__EXERCISE__
Below, locate the line that contains "The height and". Repeat exactly from that line to the line that contains "the heart favorites", inclusive, leaving out the pictures.

__EXERCISE MATERIALS__
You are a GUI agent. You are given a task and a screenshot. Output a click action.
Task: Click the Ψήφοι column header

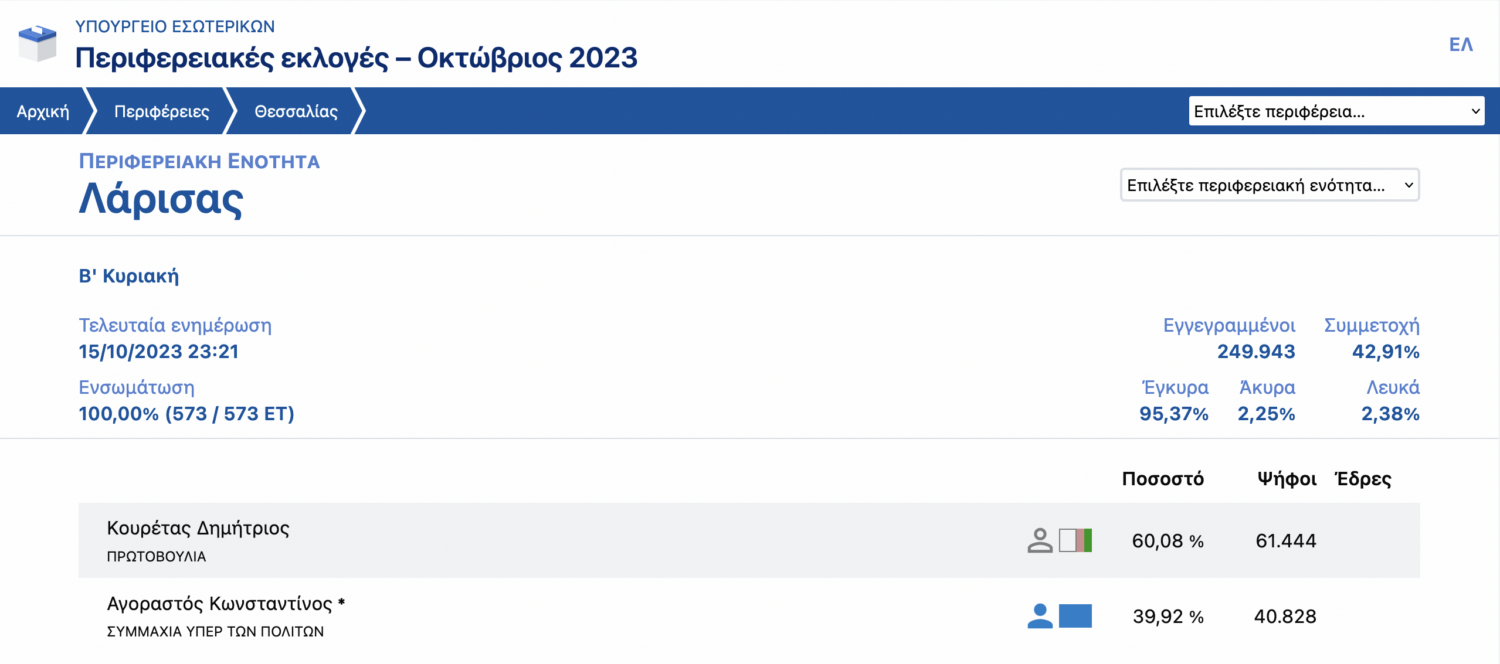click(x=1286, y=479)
* * *
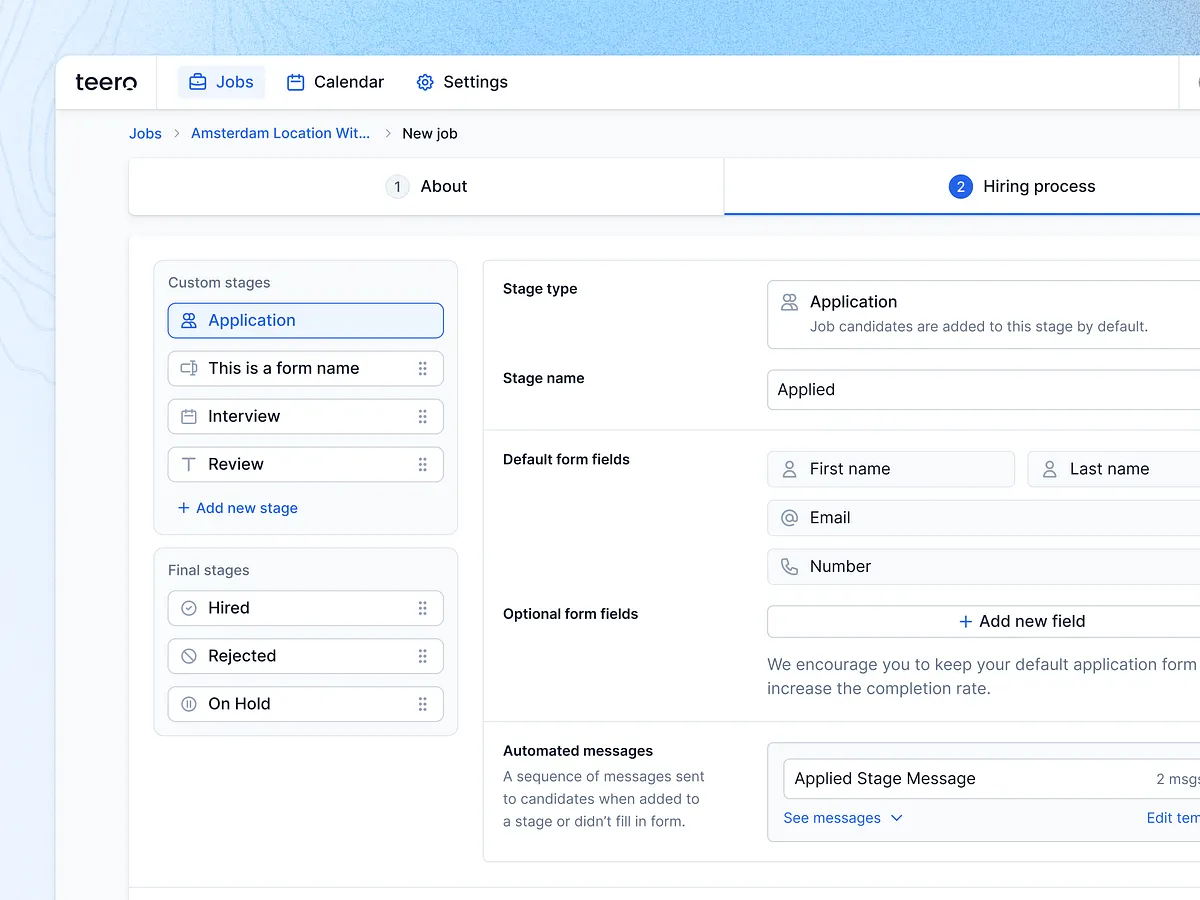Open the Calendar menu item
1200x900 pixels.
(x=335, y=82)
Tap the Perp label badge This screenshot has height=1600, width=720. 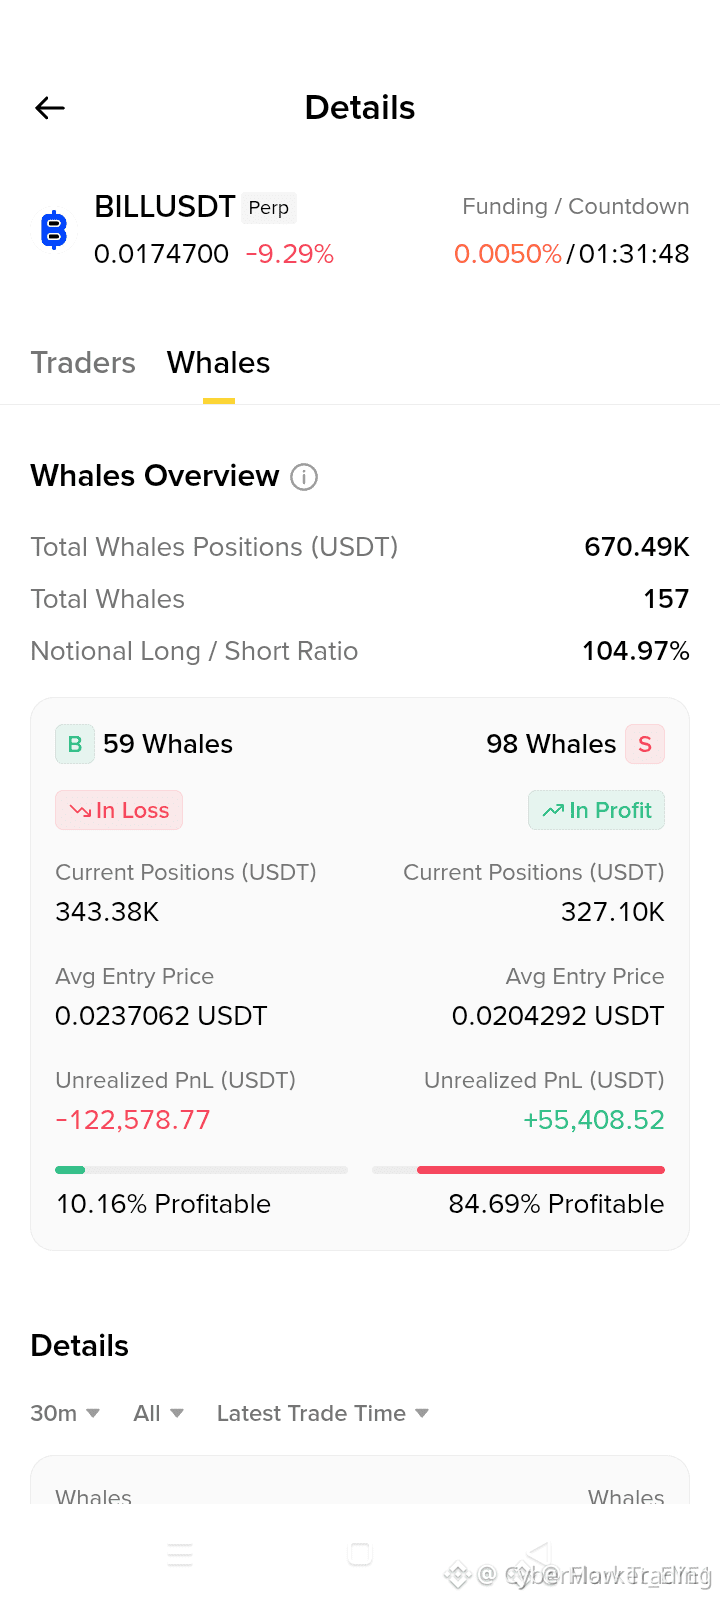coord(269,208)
...
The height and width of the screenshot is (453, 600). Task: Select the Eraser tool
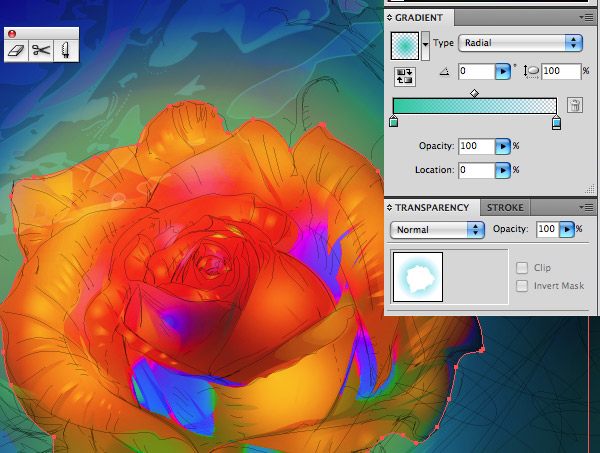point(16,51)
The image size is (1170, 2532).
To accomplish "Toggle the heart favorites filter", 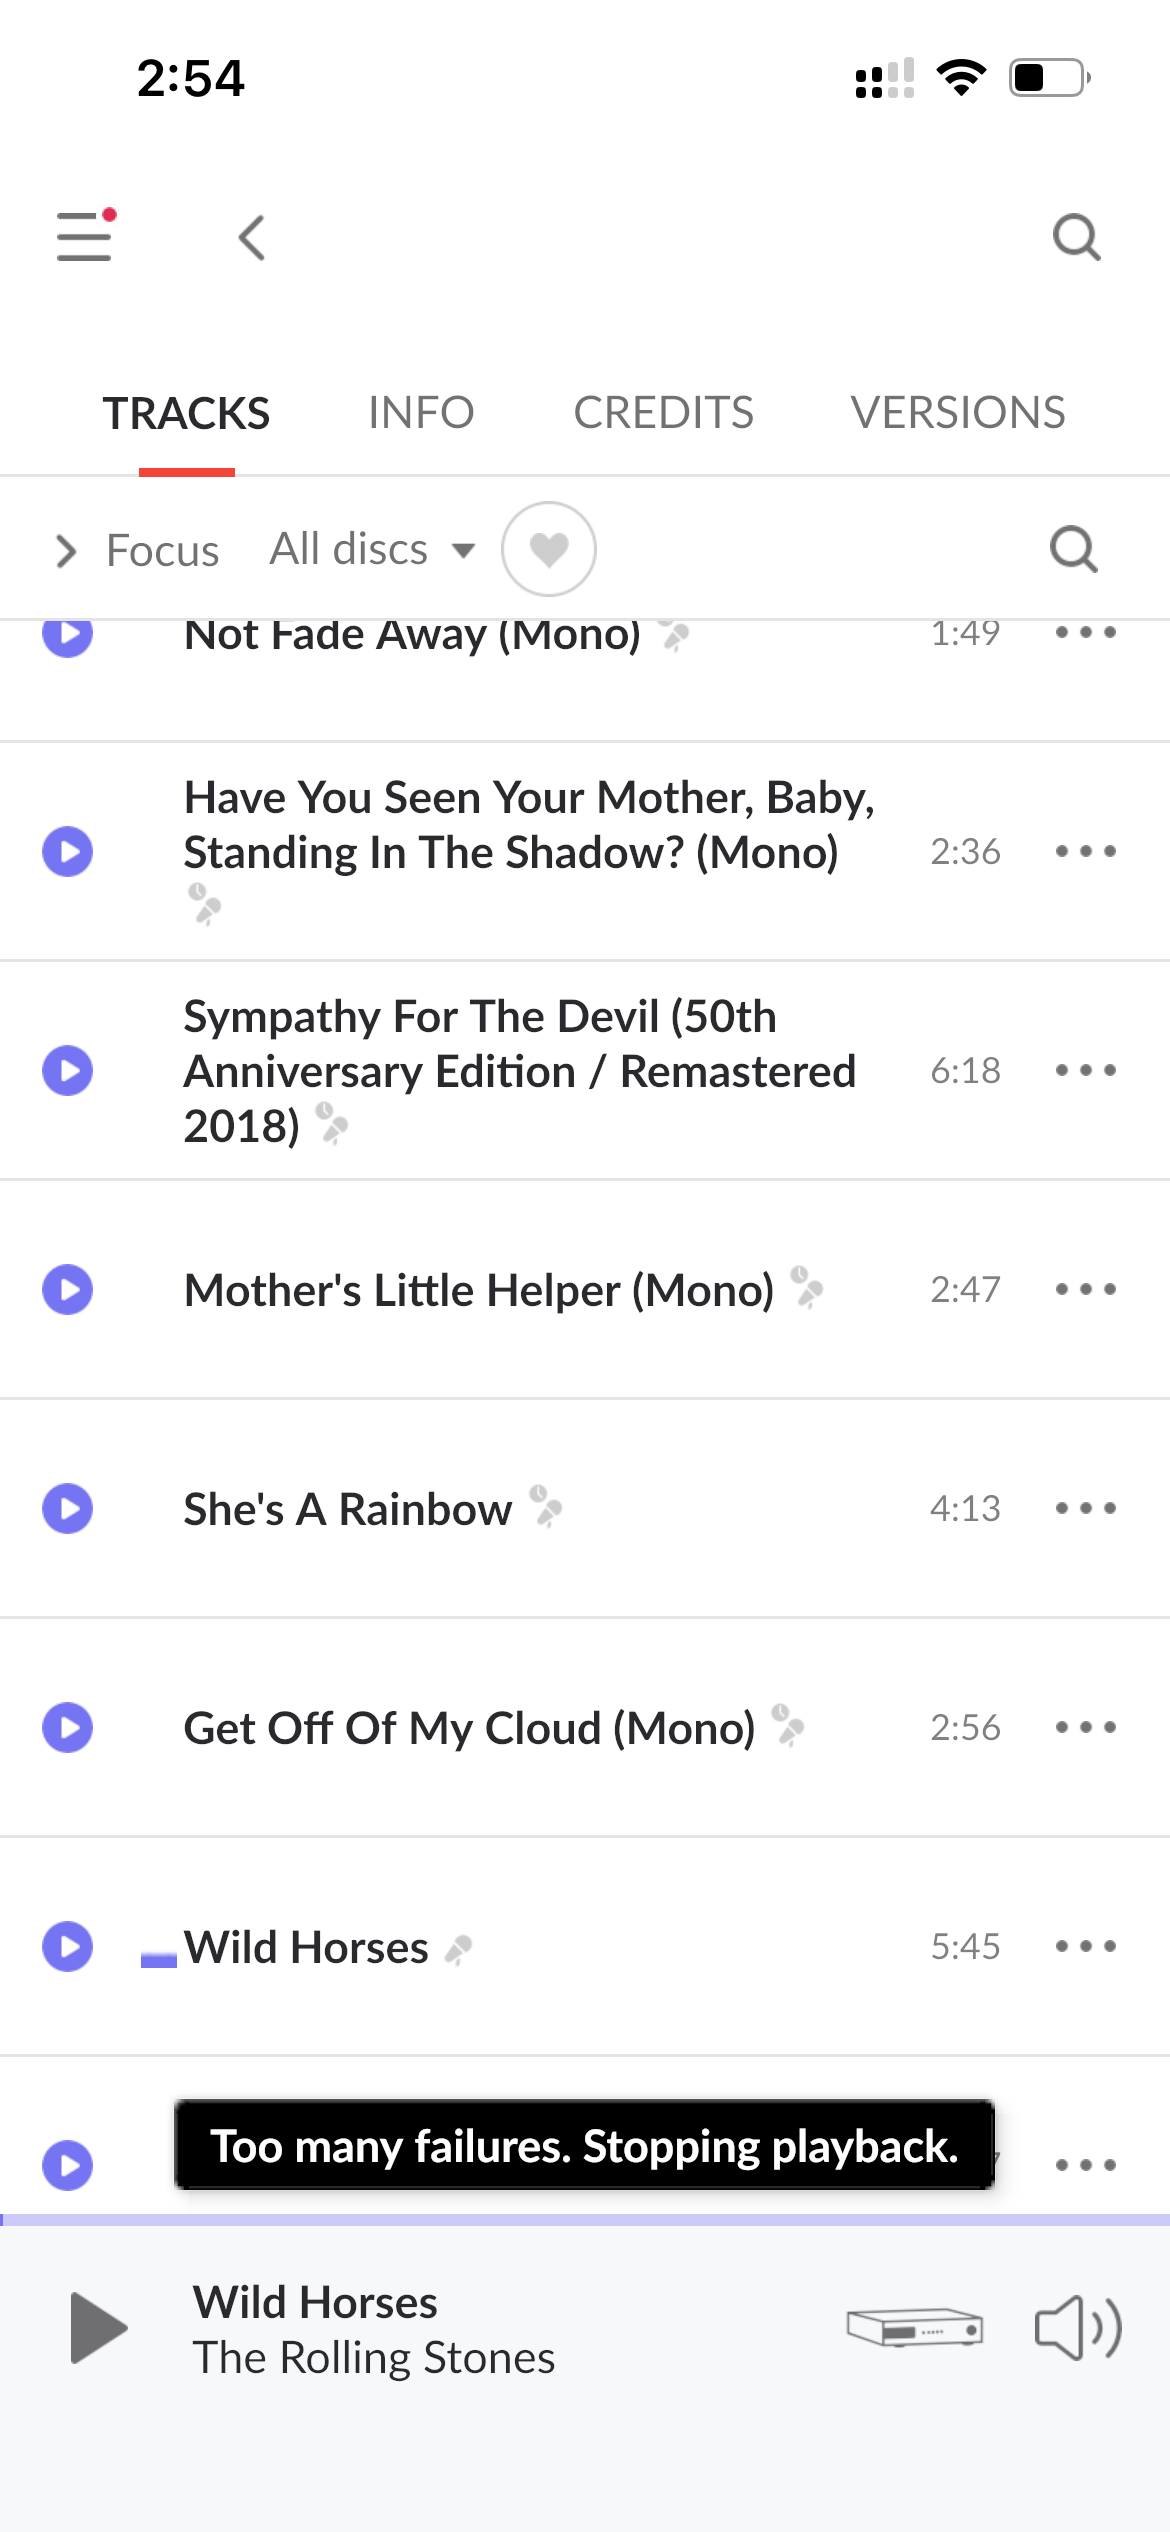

__ANSWER AREA__
The height and width of the screenshot is (453, 600). Task: Select the Eraser tool
point(16,51)
The image size is (1170, 2532).
To accomplish "Toggle the heart favorites filter", 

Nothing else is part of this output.